● Data records
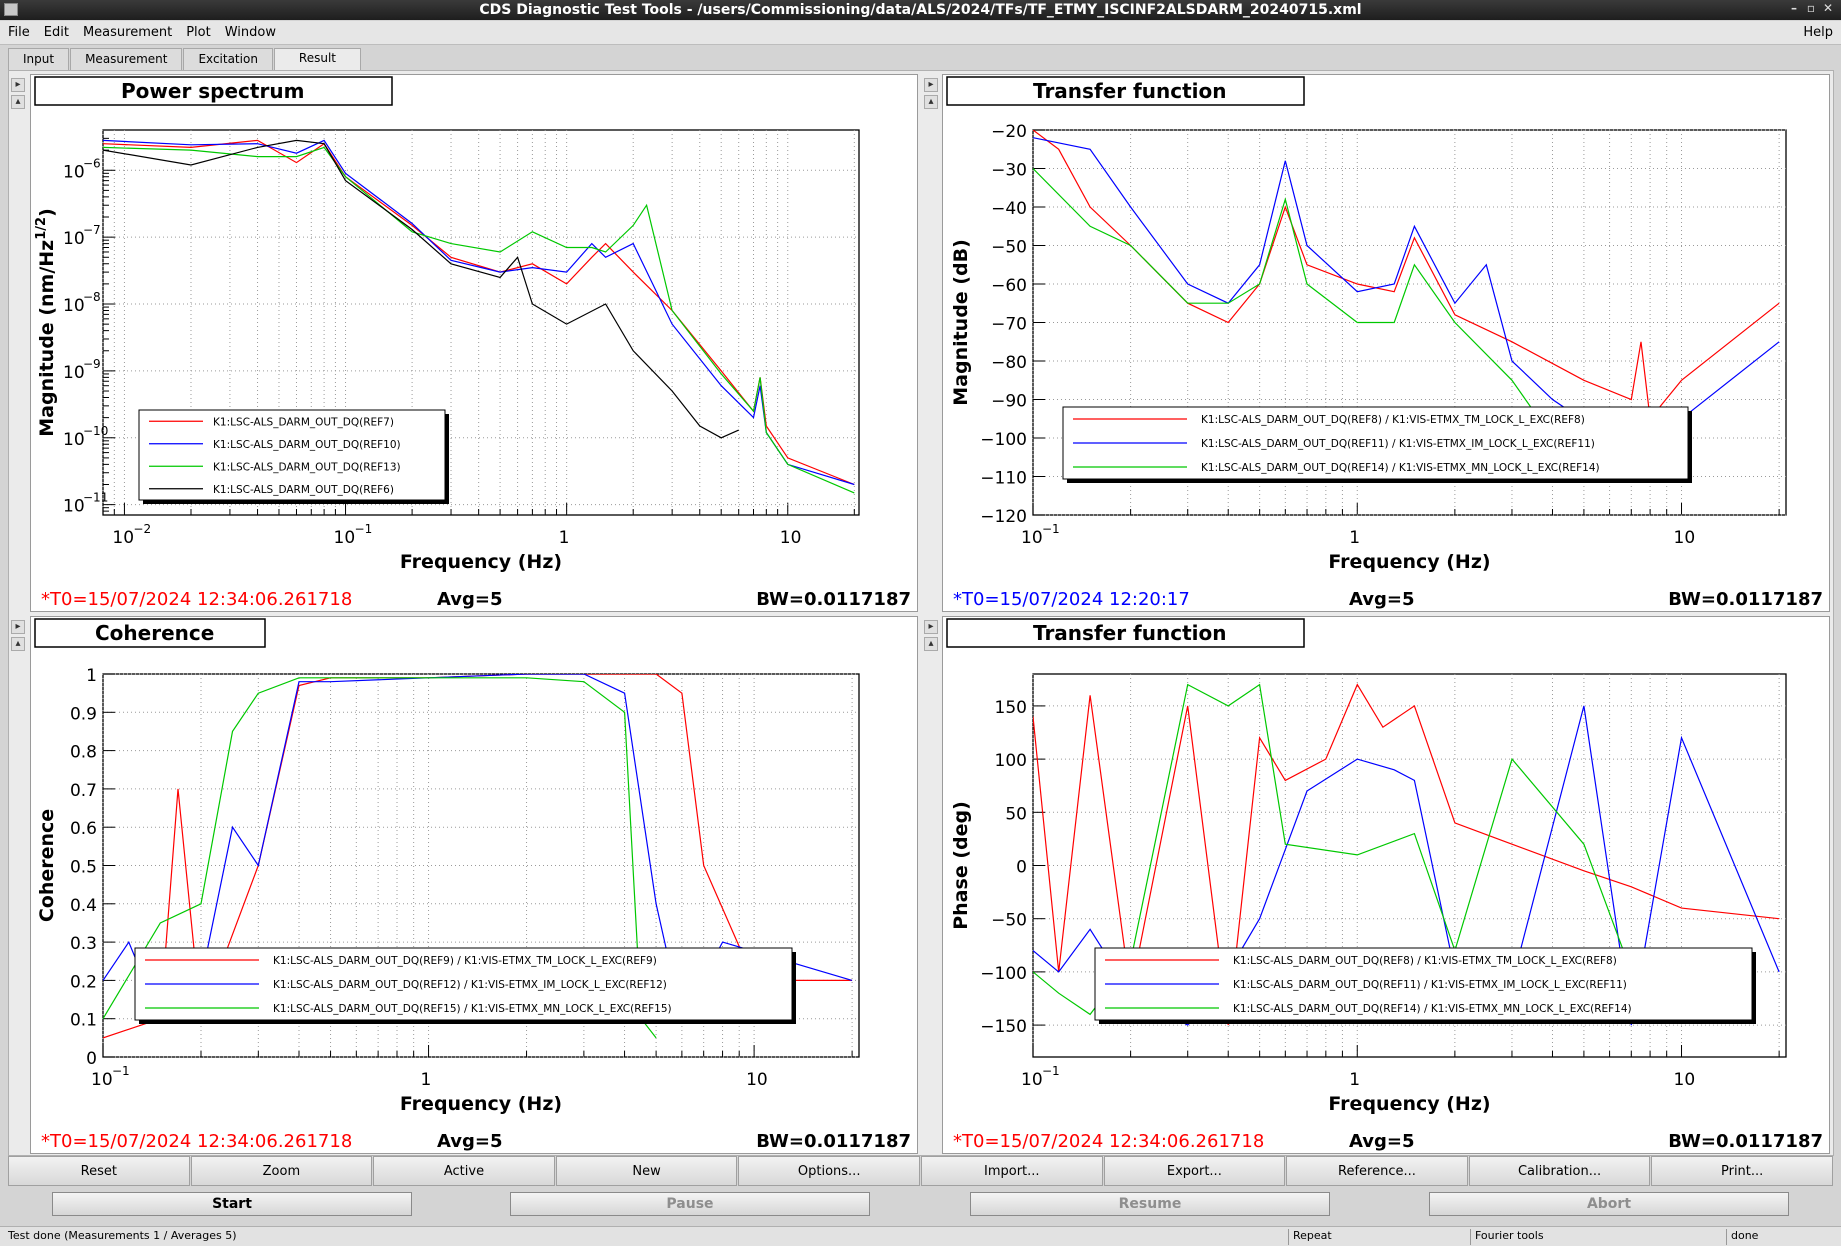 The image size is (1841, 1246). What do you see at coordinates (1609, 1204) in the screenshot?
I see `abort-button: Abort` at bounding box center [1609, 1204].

==

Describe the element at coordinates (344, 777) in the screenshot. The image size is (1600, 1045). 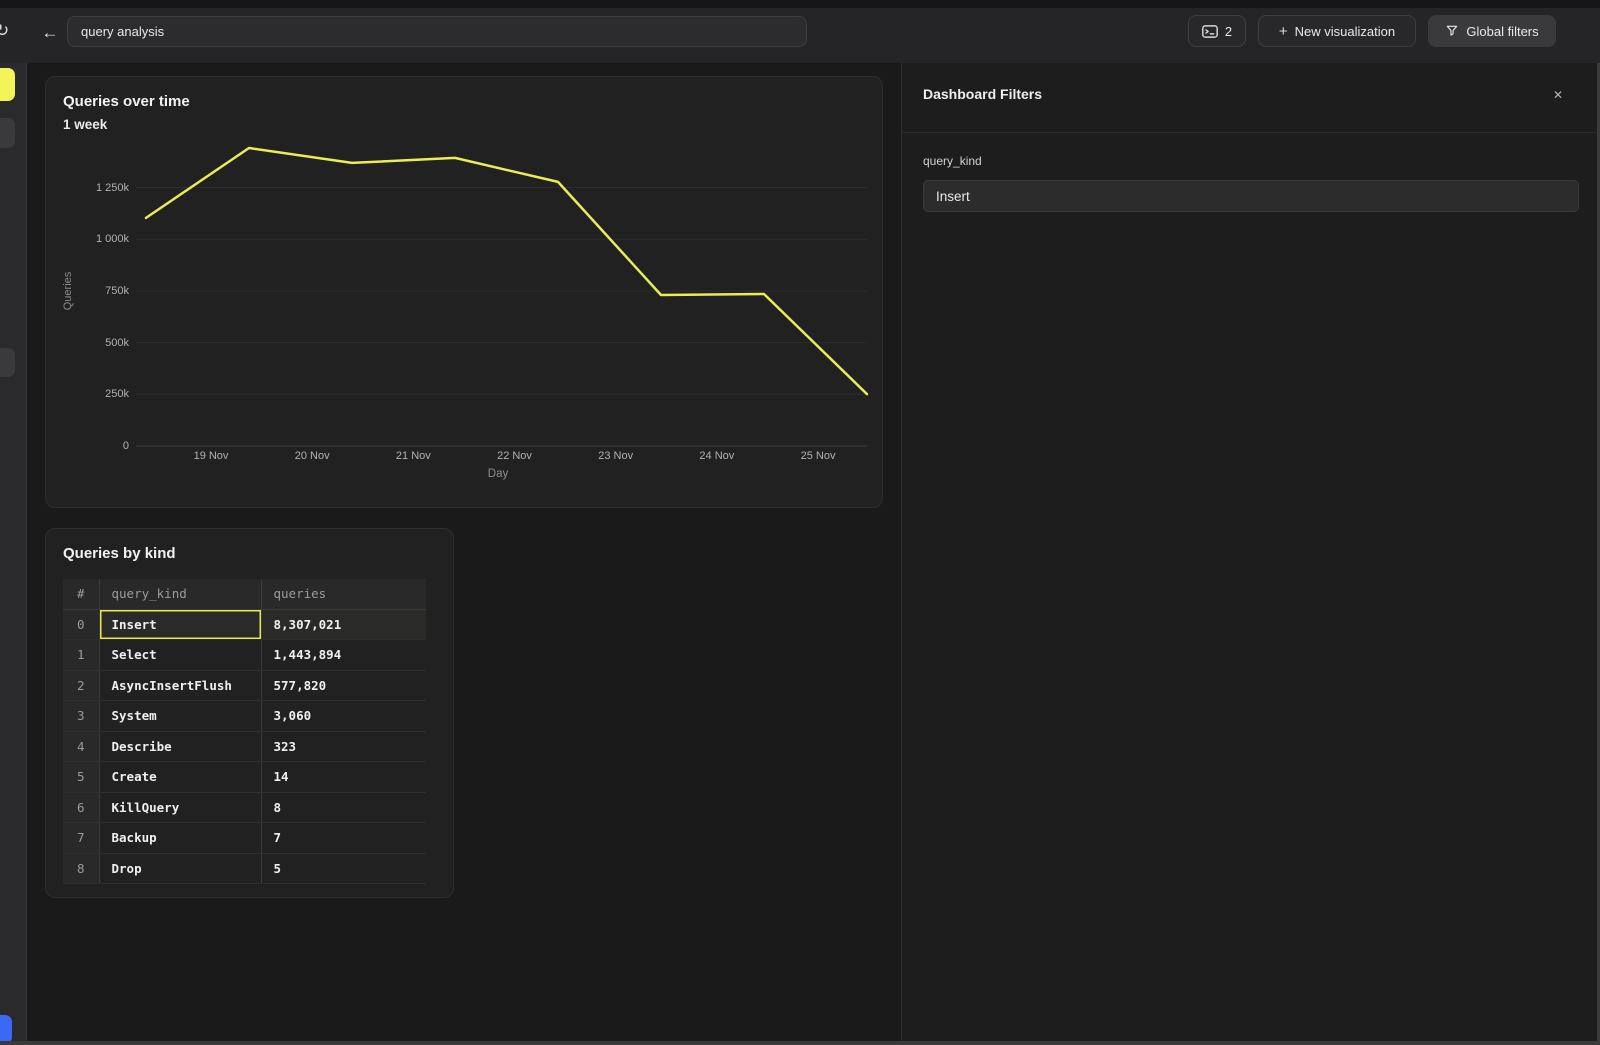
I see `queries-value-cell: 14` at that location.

* * *

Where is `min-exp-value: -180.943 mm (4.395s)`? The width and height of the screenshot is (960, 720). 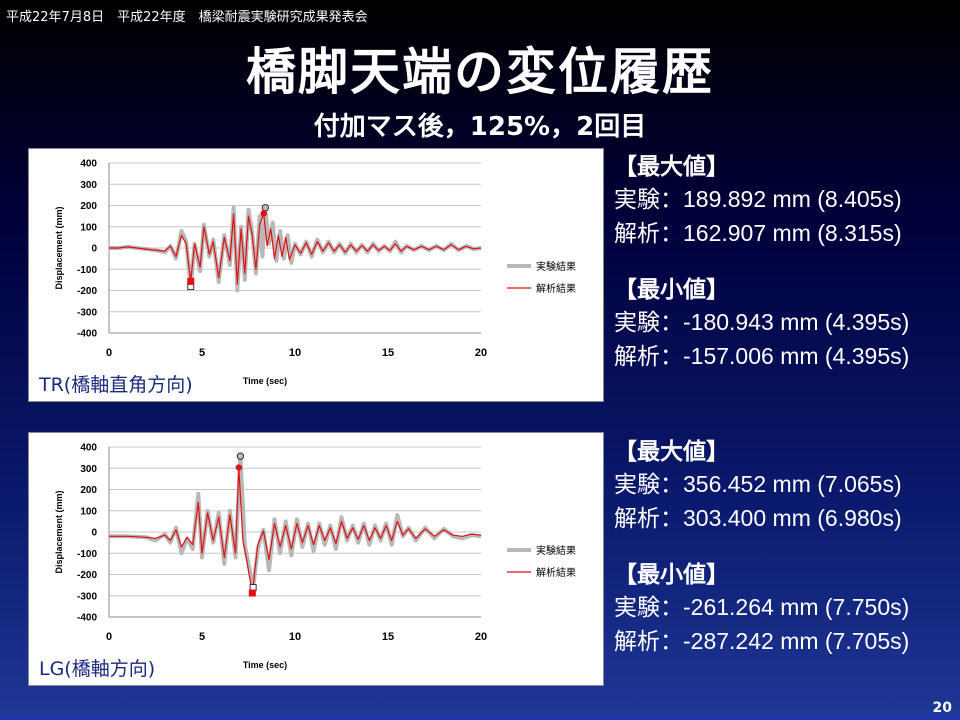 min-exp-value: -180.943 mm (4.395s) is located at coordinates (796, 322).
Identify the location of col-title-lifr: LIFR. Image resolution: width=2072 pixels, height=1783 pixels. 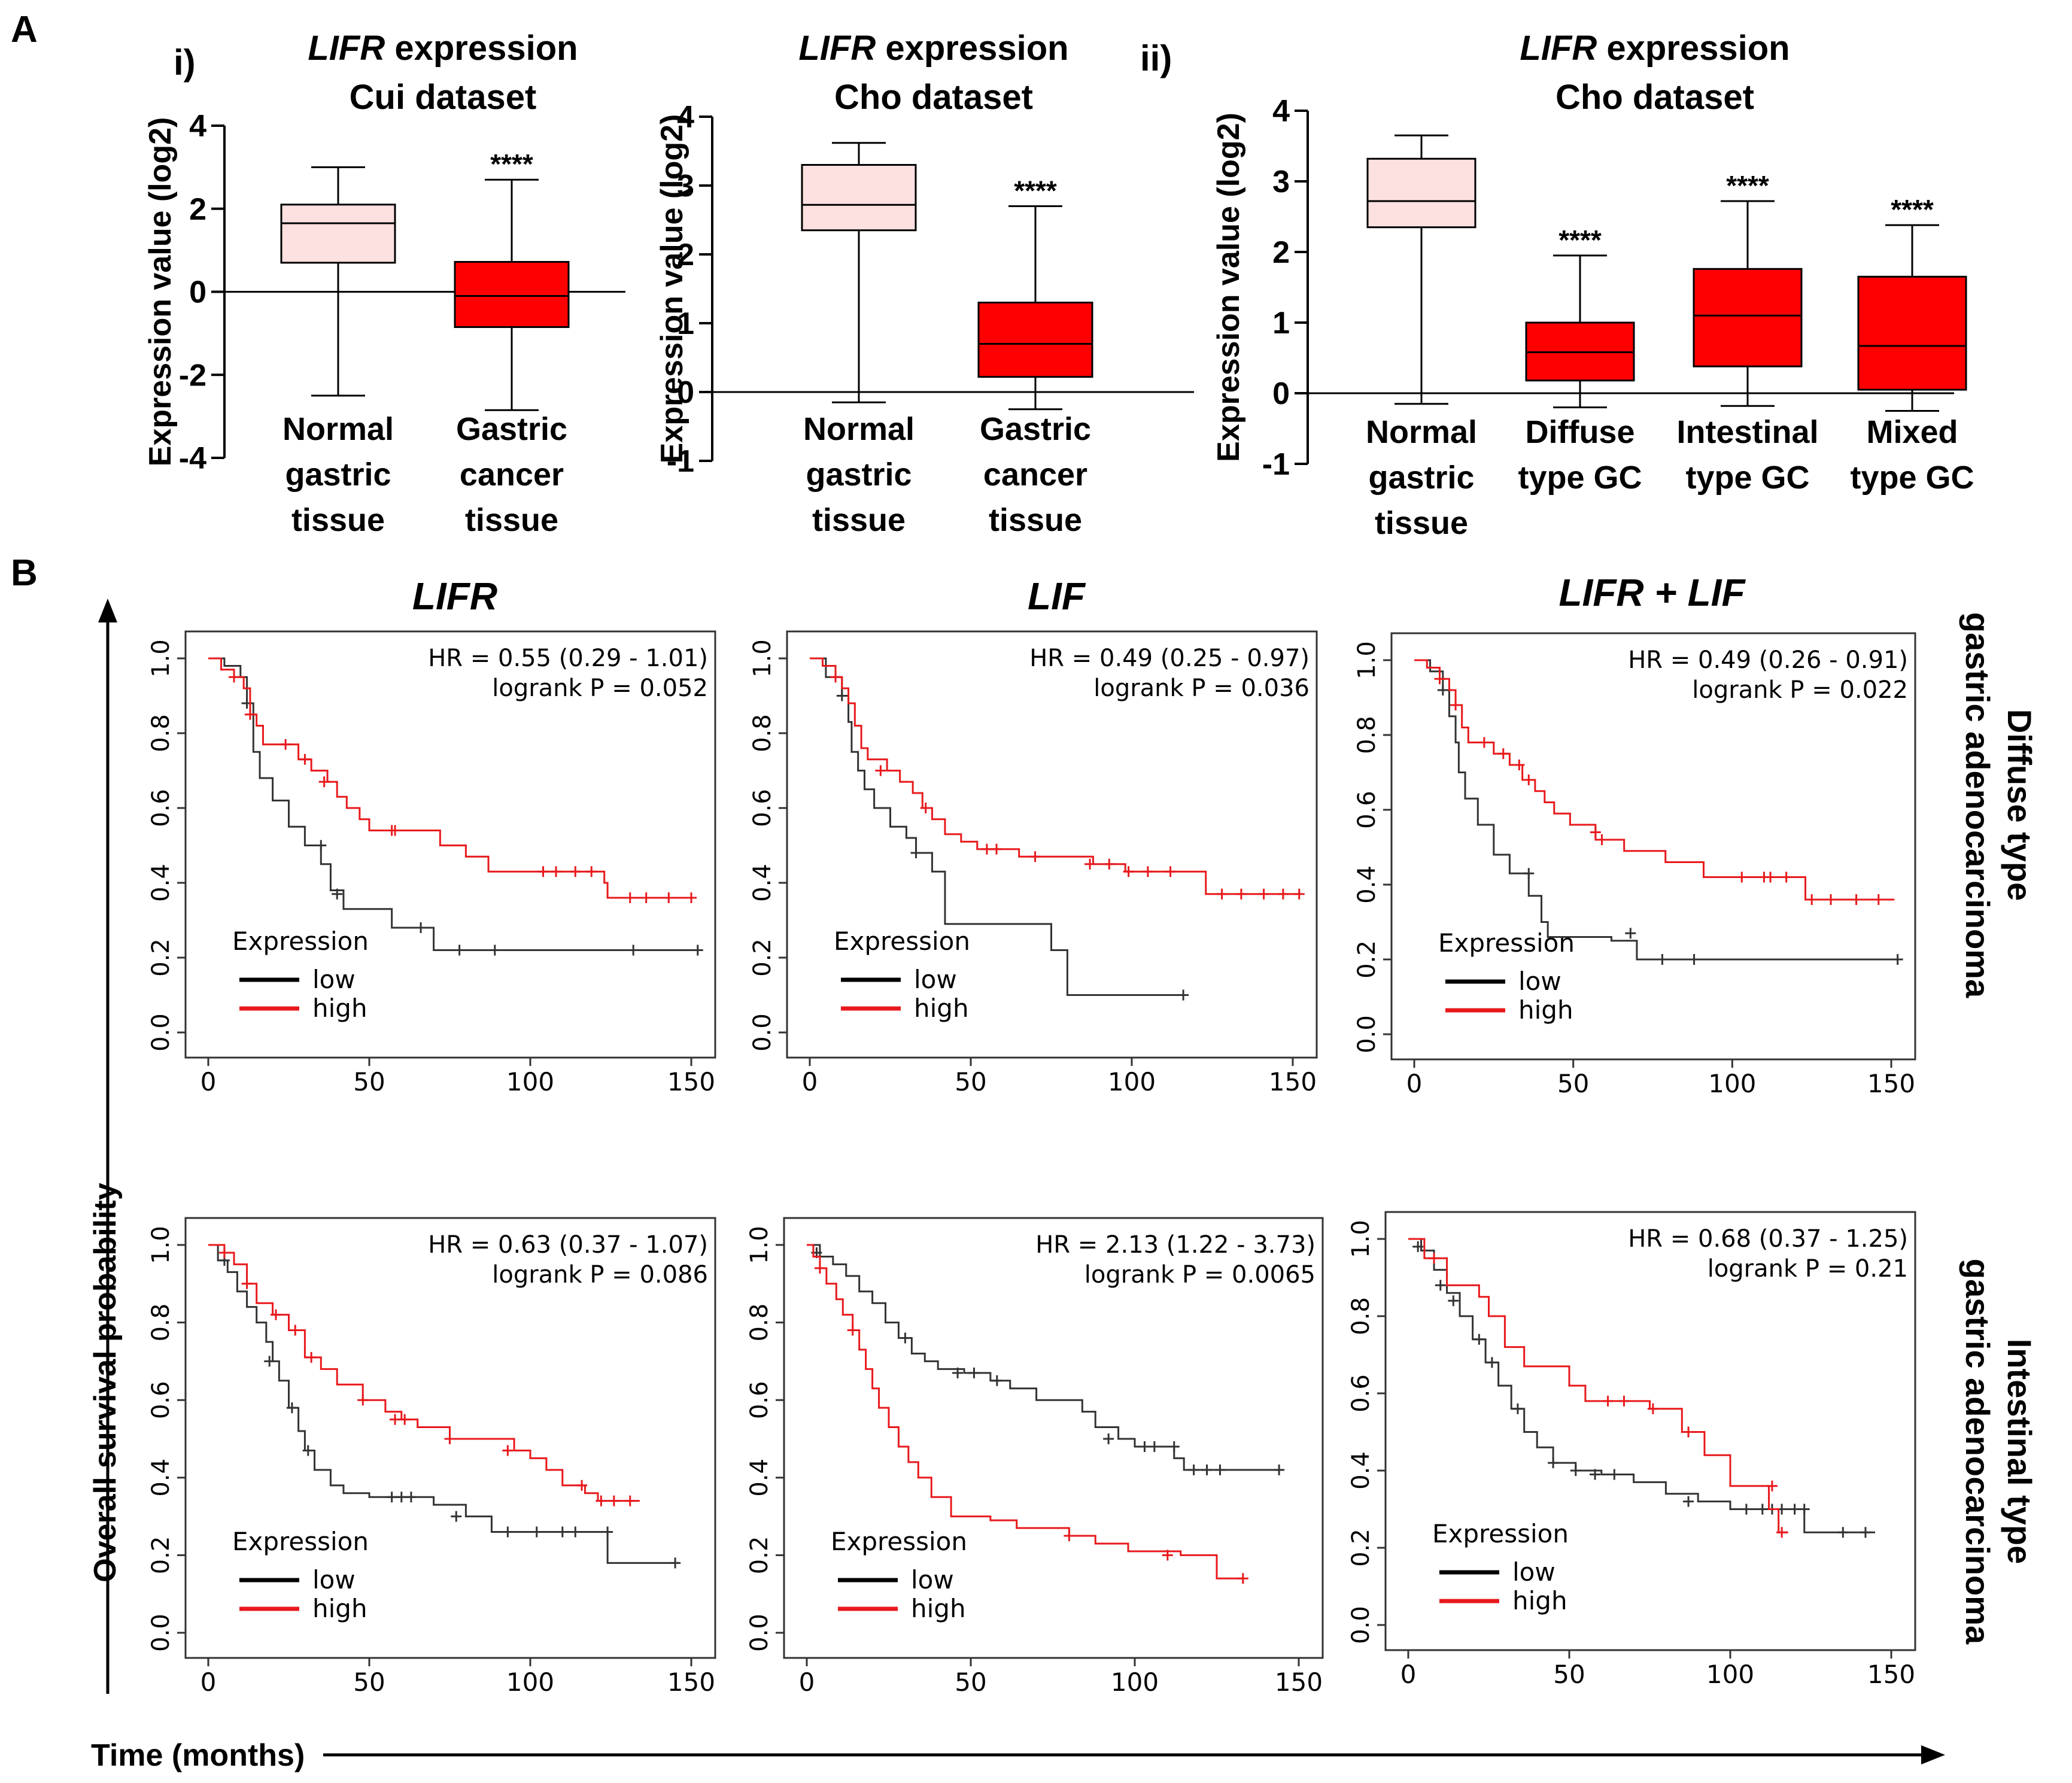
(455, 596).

● To do
Rewrite the data from the line that contains "The image size is (1841, 1246)." down through the line that contains "center [1609, 1204].", putting "screen capture" in place of "screenshot" and keeping everything else the same. Leave the pictures out of your answer.

● Answer box
 The image size is (1841, 1246). What do you see at coordinates (1609, 1204) in the screen capture?
I see `abort-button: Abort` at bounding box center [1609, 1204].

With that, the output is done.